Stored items from a collection:
┏━━

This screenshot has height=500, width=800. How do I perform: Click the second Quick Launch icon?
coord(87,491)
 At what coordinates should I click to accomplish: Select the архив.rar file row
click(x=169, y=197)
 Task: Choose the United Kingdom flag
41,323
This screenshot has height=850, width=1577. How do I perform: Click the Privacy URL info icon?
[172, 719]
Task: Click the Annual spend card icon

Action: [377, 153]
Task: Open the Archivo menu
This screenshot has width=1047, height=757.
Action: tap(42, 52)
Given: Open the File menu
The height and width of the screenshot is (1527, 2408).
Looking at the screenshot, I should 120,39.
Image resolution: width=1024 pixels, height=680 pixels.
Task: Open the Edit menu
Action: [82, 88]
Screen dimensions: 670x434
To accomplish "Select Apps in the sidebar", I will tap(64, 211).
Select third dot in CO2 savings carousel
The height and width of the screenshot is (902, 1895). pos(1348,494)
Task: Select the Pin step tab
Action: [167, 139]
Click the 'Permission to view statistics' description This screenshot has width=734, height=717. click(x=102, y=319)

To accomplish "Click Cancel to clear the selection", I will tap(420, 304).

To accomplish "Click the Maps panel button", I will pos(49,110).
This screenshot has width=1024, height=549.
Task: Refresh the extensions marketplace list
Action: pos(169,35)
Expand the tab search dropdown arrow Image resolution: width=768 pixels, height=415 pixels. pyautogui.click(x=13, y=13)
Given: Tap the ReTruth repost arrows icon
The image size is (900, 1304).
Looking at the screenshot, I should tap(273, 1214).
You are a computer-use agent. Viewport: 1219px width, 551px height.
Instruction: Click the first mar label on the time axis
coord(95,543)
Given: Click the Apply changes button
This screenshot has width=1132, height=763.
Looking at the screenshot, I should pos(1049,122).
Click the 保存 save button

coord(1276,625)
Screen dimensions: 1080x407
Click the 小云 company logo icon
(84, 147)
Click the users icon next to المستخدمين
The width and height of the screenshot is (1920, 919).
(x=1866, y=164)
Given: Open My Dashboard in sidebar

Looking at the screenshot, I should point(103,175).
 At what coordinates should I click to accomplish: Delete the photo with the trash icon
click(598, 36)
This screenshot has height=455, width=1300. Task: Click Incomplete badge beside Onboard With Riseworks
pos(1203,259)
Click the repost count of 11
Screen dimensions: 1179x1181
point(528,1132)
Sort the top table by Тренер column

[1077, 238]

┗━━

### [Work order]
Beginning at the line that holds "Click the repost count of 11", write out word for word each line through the end of the records.

### [Answer section]
Click the repost count of 11
Screen dimensions: 1179x1181
point(528,1132)
Sort the top table by Тренер column

[1077, 238]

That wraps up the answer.